Trecho da página:
● ● ● ● ● ● ●

Título: Em vão, Rússia e China pressionam Irã a acatar plano das Nações Unidas
Autor: Barry, Ellen; Kramer, Andrew
Fonte: O Estado de São Paulo, 25/03/2010, Internacional, p. A14

Questão nuclear. Enviados de Moscou e Pequim teriam se reunido em Teerã com autoridades iranianas para convencê-las a aceitar oferta internacional sobre enriquecimento de urânio, mas não obtiveram sucesso; recusa deve fortalecer apoio a sanções

O Kremlin revelou ontem que enviados chineses e russos pressionaram o governo iraniano, durante reuniões realizadas no início do mês em Teerã, a aceitar a proposta das Nações Unidas para o enriquecimento de urânio. No entanto o Irã teria recusado a oferta, restringindo "cada vez mais o espaço para manobras diplomáticas".

"O clima está piorando", disse um funcionário de alto escalão do Ministério de Relações Exteriores russo. A informação foi passada a repórteres sob condição de anonimato, como manda o protocolo diplomático.

Segundo o funcionário, a Rússia estaria considerando estender seu apoio a sanções elaboradas na ONU para evitar a proliferação de armas nucleares - apesar de Moscou "ser claramente contrário a medidas paralisantes que tenham como objetivo não a restrição da proliferação nuclear, e sim castigar o Irã ou, na pior das hipóteses, provocar uma mudança de regime".

Os comentários foram feitos depois que a secretária de Estado dos EUA, Hillary Clinton, repreendeu a Rússia por anunciar o início das operações em uma nova usina nuclear construída em Bushehr, na costa iraniana do Golfo Pérsico. A parceria entre Moscou e Teerã, segundo Hillary, prejudicava os esforços internacionais para pressionar o Irã a abandonar o desenvolvimento de armas.

● ● ● ● ● ● ●

Dados registrados:
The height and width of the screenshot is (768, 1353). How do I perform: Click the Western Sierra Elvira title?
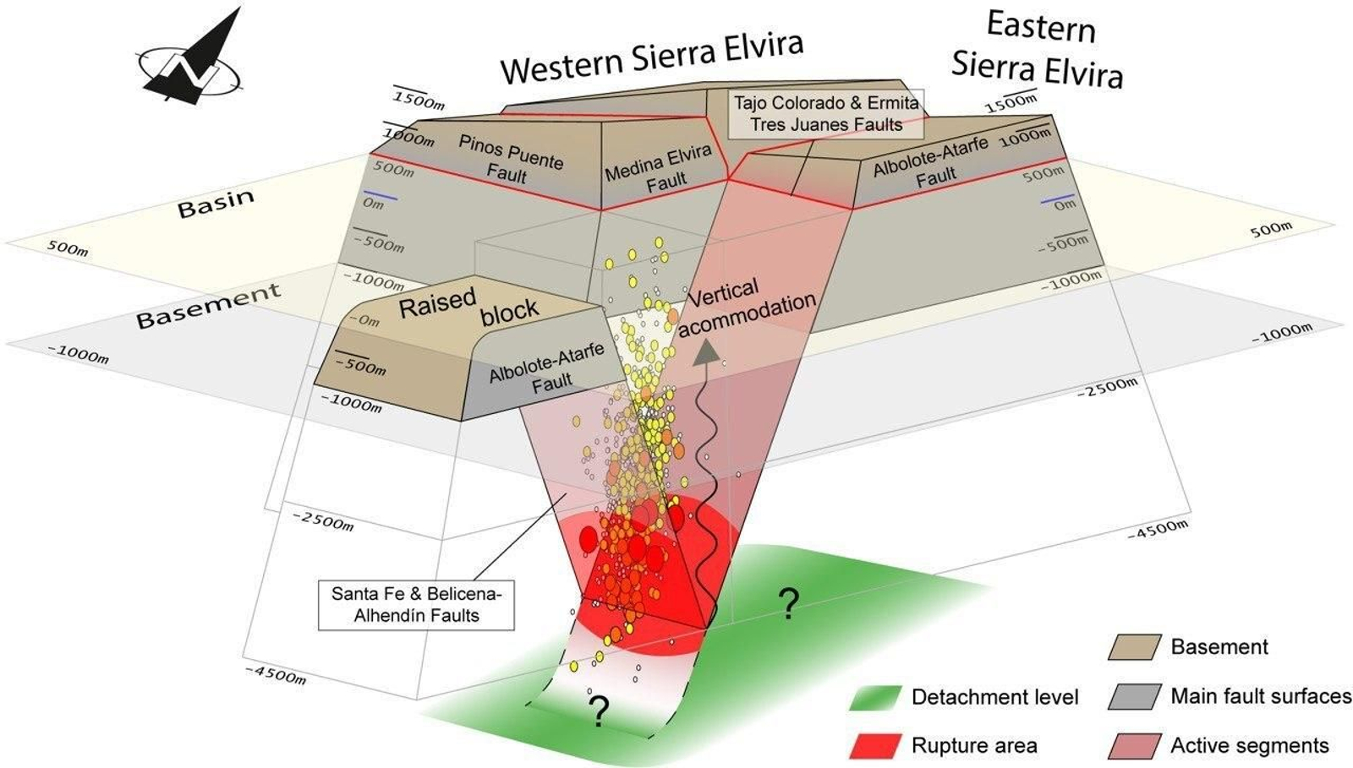pyautogui.click(x=650, y=57)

● ● ● ● ● ● ●

A fazer:
Reproduza a parte da reportagem sobre o Irã que começa em "Segundo o funcionário, a" e segue até "desenvolvimento de armas.", trocando "usina nuclear" por "central nuclear".

Resposta completa:
Segundo o funcionário, a Rússia estaria considerando estender seu apoio a sanções elaboradas na ONU para evitar a proliferação de armas nucleares - apesar de Moscou "ser claramente contrário a medidas paralisantes que tenham como objetivo não a restrição da proliferação nuclear, e sim castigar o Irã ou, na pior das hipóteses, provocar uma mudança de regime".

Os comentários foram feitos depois que a secretária de Estado dos EUA, Hillary Clinton, repreendeu a Rússia por anunciar o início das operações em uma nova central nuclear construída em Bushehr, na costa iraniana do Golfo Pérsico. A parceria entre Moscou e Teerã, segundo Hillary, prejudicava os esforços internacionais para pressionar o Irã a abandonar o desenvolvimento de armas.